■ **Articolo**:

Un giovanissimo Alberto Teardo,neo segretario della Federazione socialista

 SAVONA - Prima che vada perduto o prima che sia troppo tardi. Abbiamo scelto di pubblicare, a puntate, documenti-testimonianza inediti per la stragrande maggioranza dei savonesi (e non). Nonostante i fiumi di inchiostro allora consumati e non poteva mancare l’intervista che Enzo Biagi fece in tivù al big dei big. Anzi, tutte le “penne” più famose in Italia, gli hanno dedicato spazio, approfondimenti, strali, riflessioni, analisi. Da anni lui si tiene lontano, con avvedutezza, da tutti i riflettori.

Il tema e l’archivio sono il “caso Alberto Teardo”, ex presidente della Regione Liguria, ex sindacalista, ex segretario provinciale del Psi, professione dichiarata “funzionario di partito”, iscrizione alla massoneria di Piazza del Gesù, ma anche di Palazzo Giustiniani, con tessera della P2, dietro regolare versamento di 1 milione. Teardo finito in carcere mentre era candidato alla Camera dei deputati per i socialisti di Craxi e nonostante il clamore dello scandalo raccolse oltre 5 mila preferenze.

Alberto Teardo ha compiuto 70 anni il 26 maggio scorso. Ecco come lo descriveva  Maurizio Parodi, il 14 giugno 1982, dalle pagine de Il Buongiorno: <Già segretario della Fiom, presidente dell’Iacp, rifondatore del Psi nella città della Torretta. Molto attaccato alla famiglia e ai suoi due figli, con la moglie Mirella coltiva la passione per il tennis e per lo sci, tra i suoi hobby il cinema, il teatro, la musica sinfonica e lirica. Sul suo tavolo non manca mai un pacchetto di sigarette e la pipa....>. In origine Teardo faceva il fattorino (o la maschera) in una sala cinematografica.

Teardo (e la sua fedele “corte” trascinata nel baratro) che ha pagato il debito con la giustizia umana e, dopo qualche tentativo fallito, è uscito  definitivamente di scena, pur rimanendo, c’è da scommettere, dietro le quinte. Non sono pochi coloro che pensano eserciti ancora un potere. Quale e in che misura? La sua alleanza con alcuni imprenditori del porto di Savona sarebbe una sorte di assicurazione. Certamente non ha sbagliato chi l’ha consigliato di non mettere in difficoltà gli amici rimasti, scegliendo il basso profilo.

■ **Consegna**: Prosegui l'articolo sul caso Alberto Teardo a partire dall'ultima frase riportata. Le righe non hanno alcun rapporto con l'articolo.

■ **Raccolta di dati**:
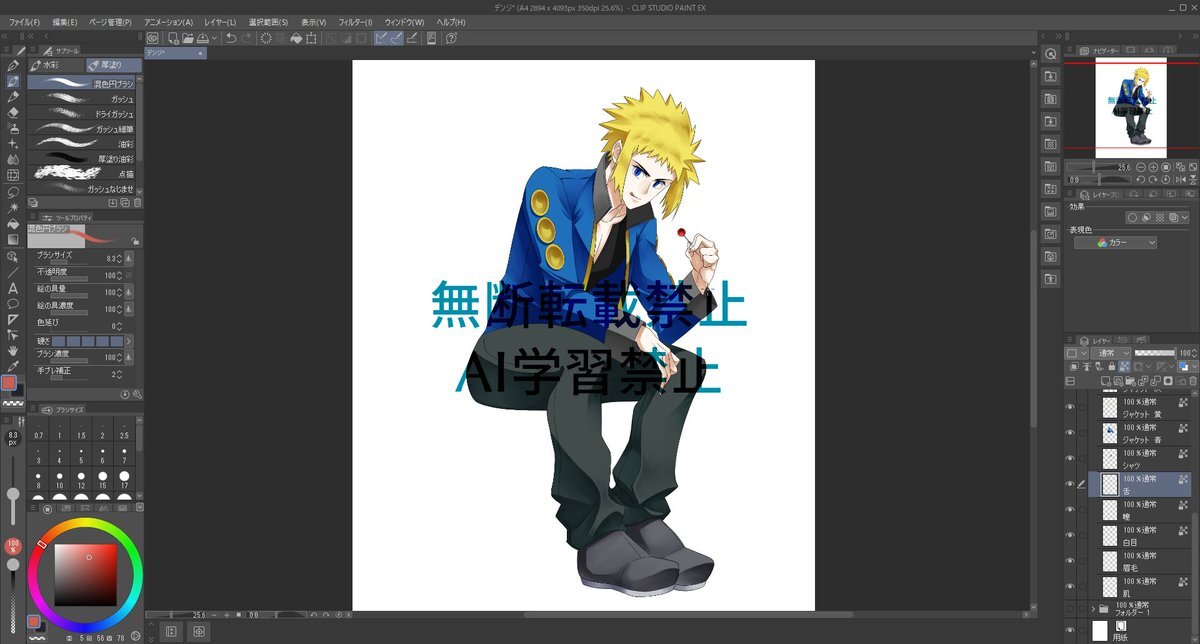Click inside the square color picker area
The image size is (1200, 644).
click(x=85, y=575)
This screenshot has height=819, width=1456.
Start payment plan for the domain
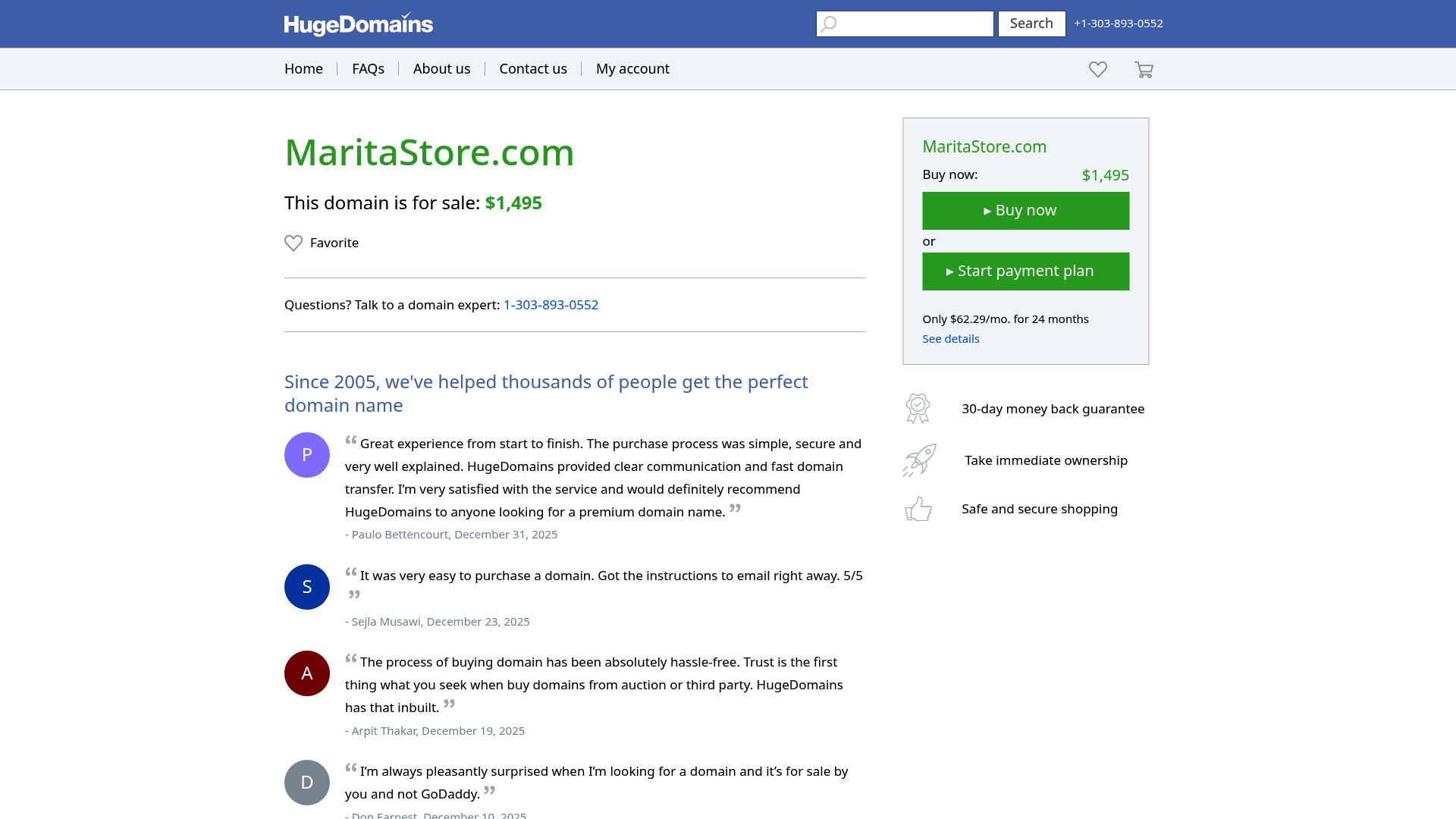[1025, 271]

■ **Esercizio svolto**:
PREVISIONI E ATTESE SBAGLIATE

Il Secolo XIX (prima pagina, a firma di Luciano Corrado)  pubblicò i primi clamorosi sviluppi dell’inchiesta sul Savona Calcio

E’ stato sicuramente un errore ritenere che “via il clan Teardo”, la provincia di Savona e dintorni, fosse purificata. All’epoca c’era chi sosteneva che, con Teardo al timone, l’economia savonese tirava. C’era un fervore di opere pubbliche, di iniziative, finanziamenti  statali. Savona che era persino riuscita a indurre “Genova-matrigna” a miti consigli.

Insomma sotto la lanterna regnava un duro che non dimenticava la sua città. La sua provincia. Aveva un “peso”.

Vicende, scenari, fatti e misfatti conosciuti, all’epoca, solo da una stretta cerchia di persone, soprattutto addetti ai lavori. Per altri i ricordi si perdono col tempo. E, comunque, molti documenti mai divulgati nella loro completezza.

Oggi è trascorso un quarto di secolo. La scelta di “aprire” i faldoni dell’archivio è soprattutto rivolta alle giovani generazioni (molti sono nati proprio in quegli anni settanta e ottanta). Metterli in condizione di conoscere, di sapere. Farsi un’opinione su una stagione vivacissima, sui protagonisti, nel bene e nel male. Un contributo alla conoscenza dei fatti. Magari in attesa di inserire il tutto in un libro, nel ruolo di cronisti. Testimoni e spettatori. Ma non solo.

TRE MISTERI ANCORA DA SVELARE

Cercheremo di dare una risposta ad alcuni interrogativi che avevano suscitato molta curiosità, ad iniziare dagli stessi artefici dell’”affaire”. E nessuno ha mai potuto svelare.

1)    Chi passò a Renzo Bailini le notizie che in un primo esposto (da chi arrivarono i 100 milioni per il “Savona Calcio”) ed un successivo “chiarimento”, innestarono la più grande inchiesta giudiziaria della storia savonese? Causando un terremoto. Furono alcuni esponenti massonici che lui frequentava nel ponente savonese e per ultimo ad Imperia? Chi di loro può confermare? Chi raccolse le confidenze che Bailini non fece neppure agli inquirenti e ai giudici?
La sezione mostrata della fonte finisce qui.